Steeroids & Steering Feel

Addressing the Steering Feel with Steeroids Kits

Many factors can affect the way the steering feels. Many words can describe how the feel is, but this section is mostly covering how much resistance there is in the steering wheel. If you have play, or a dead spot where there is no responce at the wheels when rotating the steering wheel, go back to the Steeroids – Addressing Play in the Wheel section. This section talks about the amount of resistance or the amount of effort that is required to turn the steering wheel. Again, there are several factors to consider, so please read carefully.
Pump Pressure & Volume.

All of the Steeroids rack and pinion conversion kits are designed to work with the stock power steering pump. More questions arise when people are not using the stock power steering pump, or their stock pump has been rebuilt. Our racks can handle anywhere from 800-1400 psi. Usually the higher the pressure the pump puts out, the easier it is to turn the steering wheel (less resistance). If you have lower pressure there is usually more resistance in the steering wheel. We prefer running in the 900-1200 range, but that is also up to the driver’s personal preference and the alignment settings (more caster = more resistance in the steering wheel). If you have a stock pump that has been rebuilt and is putting out more pressure than desired, we do offer pressure reduction kits for GM Saginaw pumps.

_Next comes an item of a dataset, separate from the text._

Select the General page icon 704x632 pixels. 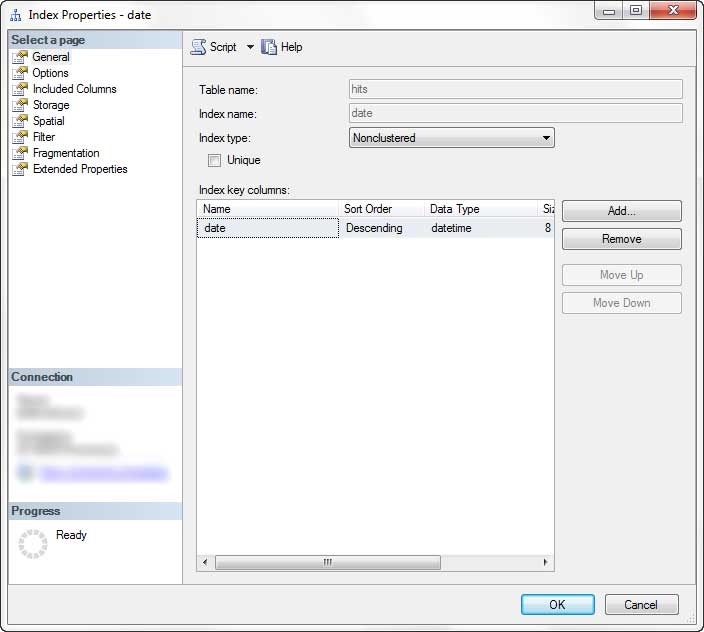(x=20, y=57)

The pump cannot have a max volume exceeding 2 gallons per minute UNLESS you have a system (such as Hydroboost braking systems) that includes an additional amount of fluid over the stock amount. Why? If you run just from the pump to the rack, then back to the pump, excessive heat is the enemy. Any more than 2 gallons per minute could damage the rack. Systems with additional fluid and routing allow the fluid to cool, allowing some pumps with higher outputs. Unfortunately, higher output pumps may result in slightly less resistance in the steering wheel. This, of course, is a matter of preference for the driver.

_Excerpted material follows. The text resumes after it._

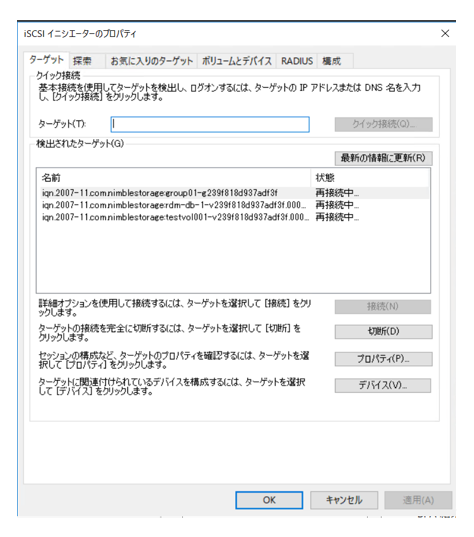Click the キャンセル button
474x537 pixels.
click(x=344, y=500)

Steering Feel Too Sensitive

Steering feel can be described in two different ways, so the main thing we need to do is determine what “too sensitive” means, and then work to fix it. Please see the two different instances below:

1) If the steering wheel is too easy to rotate (no resistance in the steering wheel), start here: If the steering wheel spins easily and it feels like there is no resistance in the wheel, there are different adjustments that can be made to add stiffness, or road-feel, back in to the steering. First of all, make sure the car has been properly aligned TO OUR RECOMMENDATIONS. If the car was aligned to the factory alignment settings the car will feel light and darty with a tendency to wander. Be sure to set to the following alignment recommendations:
• Camber: Between zero and .25 negative
• Caster: As much positive caster as possible (usually between 2.5 and 4.75
• Toe: Between zero and 1/8 inch toe in

Alignment is the first thing to check. If the alignment has been set to our recommendations and the wheel still does not have the resistance required, it can be caused by remanufactured power steering pumps putting out more pressure than preferred for the rack unit. Reducing pump pressure to about 900-1000psi will help increase the resistance in the steering wheel. If you have a GM Saginaw pump we have pressure reduction kits that you can use to lower the pressure on your pump just click here.

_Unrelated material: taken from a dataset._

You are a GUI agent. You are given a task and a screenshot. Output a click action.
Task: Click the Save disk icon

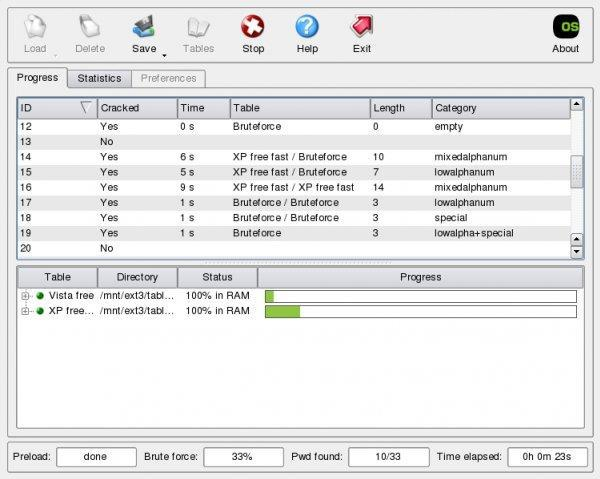point(144,26)
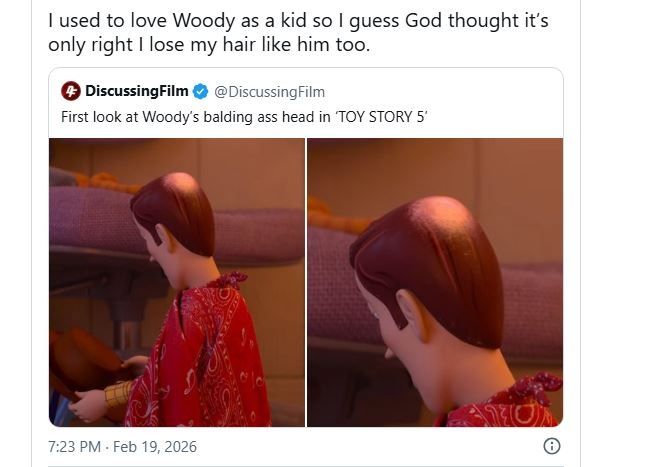
Task: Click the 'I used to love Woody' sentence
Action: pyautogui.click(x=298, y=21)
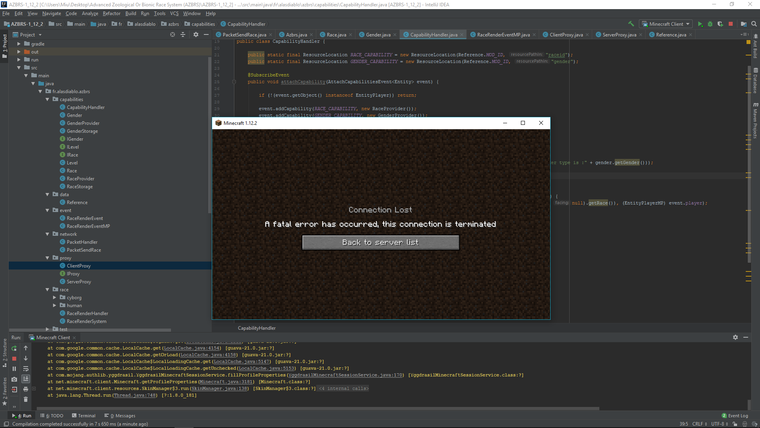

2) If the steering wheel is too responsive due to the quick ratio (small amount of steering input results in dramatic turning, for example, you change lanes when barely touching the steering wheel), start here: The rack units that we provide with our Steeroids™ kits are quick ratio racks that were used in multiple GM performance cars. Honestly, it can take some getting used to! We recommend driving the car for a good hour or so to get used to the feel of the kit. Once you are used to it, we are confident that you will enjoy the fun responsiveness of the quick ratio rack. However, some people would just rather not have the quick ratio. If that is the case, we do have slow ratio racks available that will slow down the steering responsiveness (taking the steering from 2.5 turns lock to lock to 3 turns lock to lock). We can swap the rack out without having to replace any brackets or any other part of the kit.

Steering Feel Too Hard

Begin buy determining when the steering effort is heavy. If you increase the rpm from idle to about 1500 rpm does the power assist work? Is the steering effort too heavy all the time, regardless of engine speed or vehicle speed? Is there any associated power steering pump noises such as groaning or whining? If the lack of power assist is only at idle then the your options are to:
– Increase the engine idle speed
– Increase the speed that the pump rotates at by either increasing the diameter of the crank pulley or decreasing the diameter of the pump pulley
– Check the reservoir while the engine is running to see if fluid circulates. The fluid level should change slightly when the steering is moved
– Check for kinked or collapsed lines and be sure there are no blockages in any of the lines

If the power steering pump is older it is often the case that when a rack & pinion unit is connected than it will start to whine or prove to be inadequate even though it was working fine with the old steering.